So. I wanna tell you a story. About a man named Will King, an NYPD detective, like me.
King investigated the 1928 disappearance and presumed death of 10-year-old Grace Budd, who left home to attend a birthday party and never returned. There wasn’t much to go on. In fact, there was nothing at all. No body. No eyewitnesses. No physical evidence of any kind. Little Grace simply vanished, so no arrest was made for a full two years—that is, until Charles Edward Pope was accused of the murder by his estranged wife. Mrs. Pope claimed her husband had confessed to her, but since there was nothing for a jury but her word against his, Charles was found not guilty in December, 1930. He went home a free man after spending 108 days in jail on nothing but an accusation. I’m sure, when he got there, he had a few choice words for his wife.
For a time, it seemed like that would be the end of it. But in 1934, four years after the trial and six years after the murder, Grace’s mother received an anonymous letter, purportedly from the killer, which described in bald tones how he had enticed the girl into his room on the pretense of needing help, how he had quickly removed his clothes on her way up the stairs so as not to get her blood on them, how he had strangled her and butchered her body, and how he had eaten it, roasted in the oven, over a period of nine days. The note ended with the “reassurance” that the girl had died a virgin.
“But I could’ve done it,” he said. “If I’d wanted to.”
Mrs. Budd was illiterate and had to have her eldest son read the letter to her, after which she gave it to the police. Although there was nothing distinguishing about the page, it had been delivered in an envelope that was marred in one corner. Once dampened and viewed under a magnifying glass, the mark revealed an emblem containing the letters N.Y.P.C.B.A., for the New York Private Chauffeur’s Benevolent Association. After interviewing the Association’s employees, Detective King discovered a janitor who admitted to stealing some stationery, although he claimed to have left it in an apartment he had rented on East 52nd. King got the names of all the recent tenants from the landlady, and there in the middle—much to his surprise—he saw one he recognized.
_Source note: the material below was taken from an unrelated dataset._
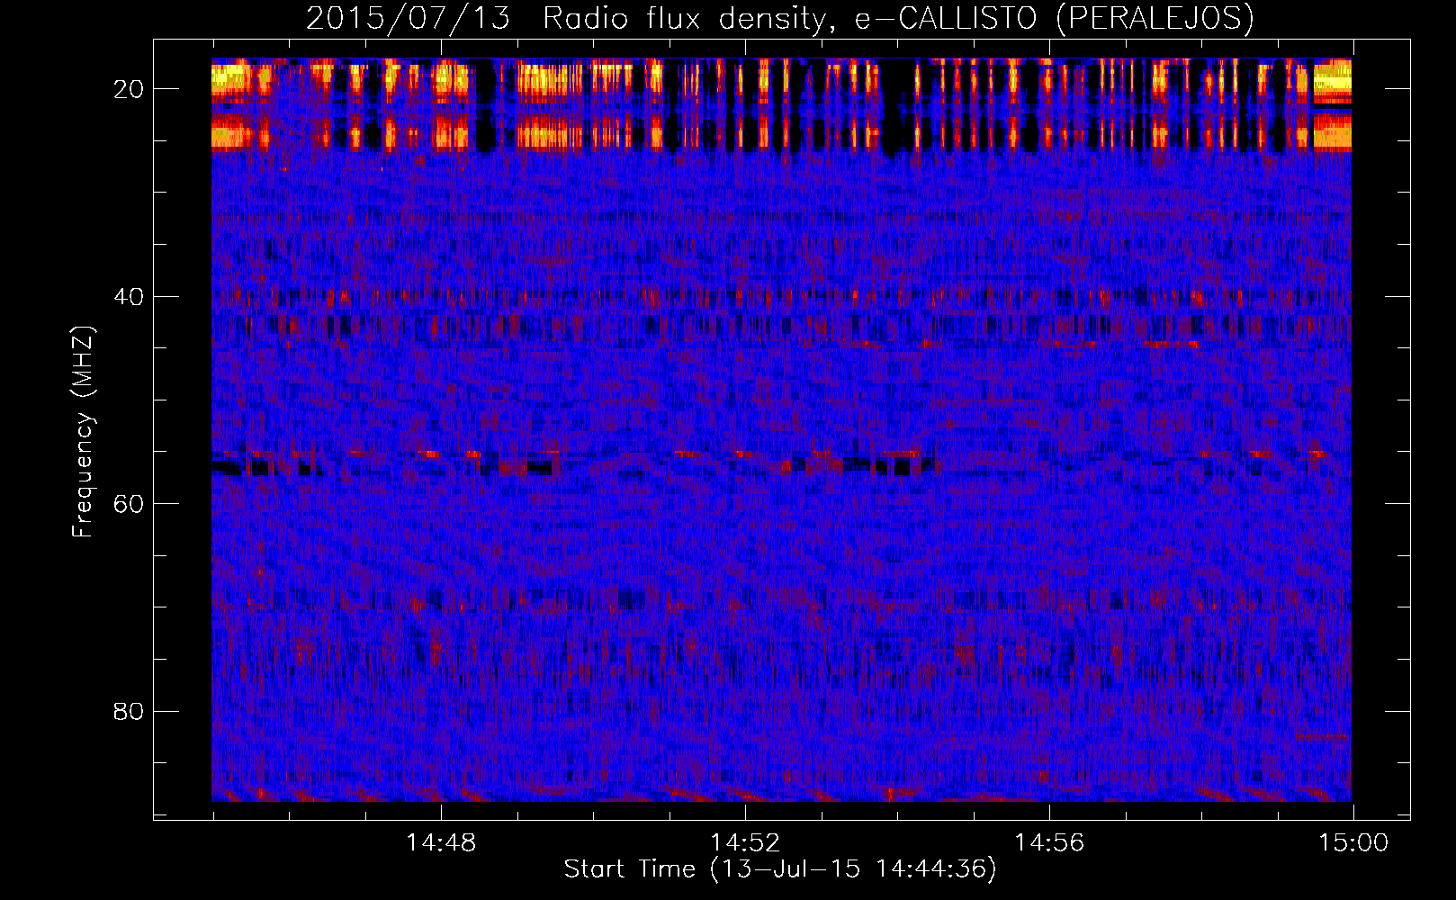Select the e-CALLISTO text in the title
The height and width of the screenshot is (900, 1456).
[x=945, y=19]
Albert Fish was a real grandfatherly type. He had a bit of a shamble to his walk. He was warm and soft-spoken. He was a father of six and visibly delighted in his youngest grandson. He read the Bible and could quote it prodigiously. By all accounts, he was a liked and respected man, and at 68 years old, with a head of gray hair and that sideways gait, he was the picture of harmlessness. Which is why, without a shred of physical evidence to link him to the murder, Fish had been quickly exonerated, despite that he had actually been the last to see Grace Budd alive—when he accompanied her to the birthday party with her mother’s blessing.
The landlady on East 52nd informed Detective King that Albert Fish no longer lived there, but he’d been receiving money from his son and was due one more check, which had just arrived. King decided to wait outside the room until his quarry came to collect the letter, whereupon he intercepted the soft-spoken old man and asked him to come to the station for questioning. Fish agreed, but as soon as Detective King turned, the doting, Bible-reading, gray-haired father of six produced a razor blade and tried to slice the policeman’s neck open. He failed and was subdued and arrested and ultimately brought to trial.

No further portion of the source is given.